§ PROBLEM:
Give back the listing underneath, unchanged and complete.
○ ○ ○
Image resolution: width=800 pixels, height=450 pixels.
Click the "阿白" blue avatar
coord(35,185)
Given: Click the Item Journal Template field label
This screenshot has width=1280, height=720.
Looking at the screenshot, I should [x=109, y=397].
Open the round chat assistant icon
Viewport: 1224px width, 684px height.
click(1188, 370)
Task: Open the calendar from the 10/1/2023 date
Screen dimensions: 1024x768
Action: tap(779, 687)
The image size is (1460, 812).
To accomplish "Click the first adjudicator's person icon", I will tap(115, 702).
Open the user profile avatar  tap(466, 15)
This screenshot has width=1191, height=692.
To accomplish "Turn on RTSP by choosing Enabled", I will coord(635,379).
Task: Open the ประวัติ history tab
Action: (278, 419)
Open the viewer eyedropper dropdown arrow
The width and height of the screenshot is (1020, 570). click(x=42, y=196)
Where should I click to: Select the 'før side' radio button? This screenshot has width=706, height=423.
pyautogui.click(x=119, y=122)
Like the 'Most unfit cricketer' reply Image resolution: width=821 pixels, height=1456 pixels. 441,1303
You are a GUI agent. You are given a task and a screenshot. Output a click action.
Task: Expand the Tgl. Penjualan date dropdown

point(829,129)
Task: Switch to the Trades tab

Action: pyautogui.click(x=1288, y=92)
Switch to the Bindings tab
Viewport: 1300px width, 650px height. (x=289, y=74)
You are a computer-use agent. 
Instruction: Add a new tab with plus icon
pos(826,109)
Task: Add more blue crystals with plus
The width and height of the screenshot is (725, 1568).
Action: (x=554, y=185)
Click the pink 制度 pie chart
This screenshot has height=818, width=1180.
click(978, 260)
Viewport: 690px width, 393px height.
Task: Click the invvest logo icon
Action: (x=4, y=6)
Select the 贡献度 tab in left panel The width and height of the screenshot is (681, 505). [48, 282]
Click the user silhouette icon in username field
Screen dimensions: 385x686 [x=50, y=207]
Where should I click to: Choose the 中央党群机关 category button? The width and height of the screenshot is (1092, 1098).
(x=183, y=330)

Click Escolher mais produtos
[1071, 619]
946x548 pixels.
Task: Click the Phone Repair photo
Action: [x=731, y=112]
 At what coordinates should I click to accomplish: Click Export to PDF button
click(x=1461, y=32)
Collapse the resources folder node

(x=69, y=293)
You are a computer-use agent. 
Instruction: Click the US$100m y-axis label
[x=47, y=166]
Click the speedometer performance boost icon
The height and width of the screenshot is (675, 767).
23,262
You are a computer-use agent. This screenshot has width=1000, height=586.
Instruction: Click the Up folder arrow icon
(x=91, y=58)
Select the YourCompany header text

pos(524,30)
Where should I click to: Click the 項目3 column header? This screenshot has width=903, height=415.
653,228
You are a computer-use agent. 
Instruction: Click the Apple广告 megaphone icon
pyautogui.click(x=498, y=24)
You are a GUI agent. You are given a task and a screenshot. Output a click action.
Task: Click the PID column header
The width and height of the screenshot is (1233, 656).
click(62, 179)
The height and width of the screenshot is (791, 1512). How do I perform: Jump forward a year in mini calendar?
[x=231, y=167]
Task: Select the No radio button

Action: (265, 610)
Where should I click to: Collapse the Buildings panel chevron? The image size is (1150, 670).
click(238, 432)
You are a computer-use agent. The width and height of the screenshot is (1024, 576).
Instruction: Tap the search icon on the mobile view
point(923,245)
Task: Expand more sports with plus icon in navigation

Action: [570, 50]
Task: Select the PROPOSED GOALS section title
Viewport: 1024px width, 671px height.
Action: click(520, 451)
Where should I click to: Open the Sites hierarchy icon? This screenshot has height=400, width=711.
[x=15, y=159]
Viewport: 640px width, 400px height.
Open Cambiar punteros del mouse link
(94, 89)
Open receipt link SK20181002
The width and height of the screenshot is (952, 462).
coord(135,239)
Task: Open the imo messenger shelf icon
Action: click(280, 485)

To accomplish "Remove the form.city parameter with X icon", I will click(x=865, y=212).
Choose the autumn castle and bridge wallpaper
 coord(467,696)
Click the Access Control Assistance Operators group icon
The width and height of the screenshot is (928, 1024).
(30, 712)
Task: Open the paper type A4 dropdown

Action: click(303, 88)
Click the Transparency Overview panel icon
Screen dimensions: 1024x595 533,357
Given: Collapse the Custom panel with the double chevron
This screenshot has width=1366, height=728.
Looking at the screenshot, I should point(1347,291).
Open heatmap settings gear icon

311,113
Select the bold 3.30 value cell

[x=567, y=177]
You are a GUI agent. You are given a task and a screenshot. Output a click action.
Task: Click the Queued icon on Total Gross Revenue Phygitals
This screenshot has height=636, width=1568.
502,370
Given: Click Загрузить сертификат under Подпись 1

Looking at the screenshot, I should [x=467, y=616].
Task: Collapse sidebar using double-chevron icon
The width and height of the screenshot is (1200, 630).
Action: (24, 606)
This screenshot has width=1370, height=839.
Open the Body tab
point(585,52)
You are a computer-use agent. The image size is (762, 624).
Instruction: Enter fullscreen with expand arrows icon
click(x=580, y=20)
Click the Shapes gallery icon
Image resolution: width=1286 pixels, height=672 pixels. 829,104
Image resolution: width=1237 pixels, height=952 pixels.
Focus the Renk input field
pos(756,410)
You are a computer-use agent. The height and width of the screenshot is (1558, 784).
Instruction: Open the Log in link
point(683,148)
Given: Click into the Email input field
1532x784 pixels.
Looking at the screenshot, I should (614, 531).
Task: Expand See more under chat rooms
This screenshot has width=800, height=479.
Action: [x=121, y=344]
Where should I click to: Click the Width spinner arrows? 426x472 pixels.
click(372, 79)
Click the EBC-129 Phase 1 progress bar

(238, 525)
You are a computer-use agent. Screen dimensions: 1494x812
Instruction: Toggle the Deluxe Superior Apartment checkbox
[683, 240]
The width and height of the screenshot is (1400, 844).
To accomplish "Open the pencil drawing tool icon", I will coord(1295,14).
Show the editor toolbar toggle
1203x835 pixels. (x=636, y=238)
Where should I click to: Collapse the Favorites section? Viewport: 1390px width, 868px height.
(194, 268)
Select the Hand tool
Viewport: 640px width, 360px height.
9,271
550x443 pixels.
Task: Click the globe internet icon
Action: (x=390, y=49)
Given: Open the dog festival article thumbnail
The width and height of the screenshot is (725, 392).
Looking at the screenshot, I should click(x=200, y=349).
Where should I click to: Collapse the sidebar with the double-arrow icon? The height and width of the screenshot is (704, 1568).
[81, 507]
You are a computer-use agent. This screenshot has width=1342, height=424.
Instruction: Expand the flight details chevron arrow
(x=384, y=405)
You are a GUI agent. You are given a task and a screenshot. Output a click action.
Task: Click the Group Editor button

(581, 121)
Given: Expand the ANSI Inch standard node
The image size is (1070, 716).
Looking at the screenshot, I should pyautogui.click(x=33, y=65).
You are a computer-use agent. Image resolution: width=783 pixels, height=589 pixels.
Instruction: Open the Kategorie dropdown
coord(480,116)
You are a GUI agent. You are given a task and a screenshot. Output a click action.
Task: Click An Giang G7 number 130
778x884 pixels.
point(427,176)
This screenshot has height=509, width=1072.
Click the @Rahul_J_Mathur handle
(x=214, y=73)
○ ○ ○
§ REPLY TO THE TASK:
Image resolution: width=800 pixels, height=450 pixels.
Click the "阿白" blue avatar
coord(35,185)
Given: Click the Item Journal Template field label
This screenshot has width=1280, height=720.
Looking at the screenshot, I should [x=109, y=397].
Open the round chat assistant icon
Viewport: 1224px width, 684px height.
click(1188, 370)
Task: Open the calendar from the 10/1/2023 date
Screen dimensions: 1024x768
Action: tap(779, 687)
The image size is (1460, 812).
To accomplish "Click the first adjudicator's person icon", I will tap(115, 702).
Open the user profile avatar  tap(466, 15)
This screenshot has width=1191, height=692.
To accomplish "Turn on RTSP by choosing Enabled", I will coord(635,379).
Task: Open the ประวัติ history tab
Action: (278, 419)
Open the viewer eyedropper dropdown arrow
The width and height of the screenshot is (1020, 570). click(x=42, y=196)
Where should I click to: Select the 'før side' radio button? This screenshot has width=706, height=423.
pyautogui.click(x=119, y=122)
Like the 'Most unfit cricketer' reply Image resolution: width=821 pixels, height=1456 pixels. 441,1303
You are a GUI agent. You are given a task and a screenshot. Output a click action.
Task: Expand the Tgl. Penjualan date dropdown

point(829,129)
Task: Switch to the Trades tab

Action: pyautogui.click(x=1288, y=92)
Switch to the Bindings tab
Viewport: 1300px width, 650px height. (x=289, y=74)
You are a computer-use agent. 
Instruction: Add a new tab with plus icon
pos(826,109)
Task: Add more blue crystals with plus
The width and height of the screenshot is (725, 1568).
Action: (x=554, y=185)
Click the pink 制度 pie chart
This screenshot has height=818, width=1180.
click(978, 260)
Viewport: 690px width, 393px height.
Task: Click the invvest logo icon
Action: (x=4, y=6)
Select the 贡献度 tab in left panel The width and height of the screenshot is (681, 505). [48, 282]
Click the user silhouette icon in username field
Screen dimensions: 385x686 [x=50, y=207]
Where should I click to: Choose the 中央党群机关 category button? The width and height of the screenshot is (1092, 1098).
(x=183, y=330)

Click Escolher mais produtos
[1071, 619]
946x548 pixels.
Task: Click the Phone Repair photo
Action: [x=731, y=112]
 At what coordinates should I click to accomplish: Click Export to PDF button
click(x=1461, y=32)
Collapse the resources folder node

(x=69, y=293)
You are a computer-use agent. 
Instruction: Click the US$100m y-axis label
[x=47, y=166]
Click the speedometer performance boost icon
The height and width of the screenshot is (675, 767).
23,262
You are a computer-use agent. This screenshot has width=1000, height=586.
Instruction: Click the Up folder arrow icon
(x=91, y=58)
Select the YourCompany header text

pos(524,30)
Where should I click to: Click the 項目3 column header? This screenshot has width=903, height=415.
653,228
You are a computer-use agent. 
Instruction: Click the Apple广告 megaphone icon
pyautogui.click(x=498, y=24)
You are a GUI agent. You are given a task and a screenshot. Output a click action.
Task: Click the PID column header
The width and height of the screenshot is (1233, 656).
click(62, 179)
The height and width of the screenshot is (791, 1512). How do I perform: Jump forward a year in mini calendar?
[x=231, y=167]
Task: Select the No radio button

Action: (265, 610)
Where should I click to: Collapse the Buildings panel chevron? The image size is (1150, 670).
click(238, 432)
You are a computer-use agent. The width and height of the screenshot is (1024, 576).
Instruction: Tap the search icon on the mobile view
point(923,245)
Task: Expand more sports with plus icon in navigation

Action: [570, 50]
Task: Select the PROPOSED GOALS section title
Viewport: 1024px width, 671px height.
Action: click(520, 451)
Where should I click to: Open the Sites hierarchy icon? This screenshot has height=400, width=711.
[x=15, y=159]
Viewport: 640px width, 400px height.
Open Cambiar punteros del mouse link
(94, 89)
Open receipt link SK20181002
The width and height of the screenshot is (952, 462).
coord(135,239)
Task: Open the imo messenger shelf icon
Action: click(280, 485)

To accomplish "Remove the form.city parameter with X icon", I will click(x=865, y=212).
Choose the autumn castle and bridge wallpaper
 coord(467,696)
Click the Access Control Assistance Operators group icon
The width and height of the screenshot is (928, 1024).
(30, 712)
Task: Open the paper type A4 dropdown

Action: click(303, 88)
Click the Transparency Overview panel icon
Screen dimensions: 1024x595 533,357
Given: Collapse the Custom panel with the double chevron
This screenshot has width=1366, height=728.
Looking at the screenshot, I should point(1347,291).
Open heatmap settings gear icon

311,113
Select the bold 3.30 value cell

[x=567, y=177]
You are a GUI agent. You are given a task and a screenshot. Output a click action.
Task: Click the Queued icon on Total Gross Revenue Phygitals
This screenshot has height=636, width=1568.
502,370
Given: Click Загрузить сертификат under Подпись 1

Looking at the screenshot, I should [x=467, y=616].
Task: Collapse sidebar using double-chevron icon
The width and height of the screenshot is (1200, 630).
Action: (24, 606)
This screenshot has width=1370, height=839.
Open the Body tab
point(585,52)
You are a computer-use agent. The image size is (762, 624).
Instruction: Enter fullscreen with expand arrows icon
click(x=580, y=20)
Click the Shapes gallery icon
Image resolution: width=1286 pixels, height=672 pixels. 829,104
Image resolution: width=1237 pixels, height=952 pixels.
Focus the Renk input field
pos(756,410)
You are a computer-use agent. The height and width of the screenshot is (1558, 784).
Instruction: Open the Log in link
point(683,148)
Given: Click into the Email input field
1532x784 pixels.
Looking at the screenshot, I should (614, 531).
Task: Expand See more under chat rooms
This screenshot has width=800, height=479.
Action: [x=121, y=344]
Where should I click to: Click the Width spinner arrows? 426x472 pixels.
click(372, 79)
Click the EBC-129 Phase 1 progress bar

(238, 525)
You are a computer-use agent. Screen dimensions: 1494x812
Instruction: Toggle the Deluxe Superior Apartment checkbox
[683, 240]
The width and height of the screenshot is (1400, 844).
To accomplish "Open the pencil drawing tool icon", I will coord(1295,14).
Show the editor toolbar toggle
1203x835 pixels. (x=636, y=238)
Where should I click to: Collapse the Favorites section? Viewport: 1390px width, 868px height.
(194, 268)
Select the Hand tool
Viewport: 640px width, 360px height.
9,271
550x443 pixels.
Task: Click the globe internet icon
Action: (x=390, y=49)
Given: Open the dog festival article thumbnail
The width and height of the screenshot is (725, 392).
Looking at the screenshot, I should click(x=200, y=349).
Where should I click to: Collapse the sidebar with the double-arrow icon? The height and width of the screenshot is (704, 1568).
[81, 507]
You are a computer-use agent. This screenshot has width=1342, height=424.
Instruction: Expand the flight details chevron arrow
(x=384, y=405)
You are a GUI agent. You are given a task and a screenshot. Output a click action.
Task: Click the Group Editor button

(581, 121)
Given: Expand the ANSI Inch standard node
The image size is (1070, 716).
Looking at the screenshot, I should pyautogui.click(x=33, y=65).
You are a computer-use agent. Image resolution: width=783 pixels, height=589 pixels.
Instruction: Open the Kategorie dropdown
coord(480,116)
You are a GUI agent. You are given a task and a screenshot. Output a click action.
Task: Click An Giang G7 number 130
778x884 pixels.
point(427,176)
This screenshot has height=509, width=1072.
Click the @Rahul_J_Mathur handle
(x=214, y=73)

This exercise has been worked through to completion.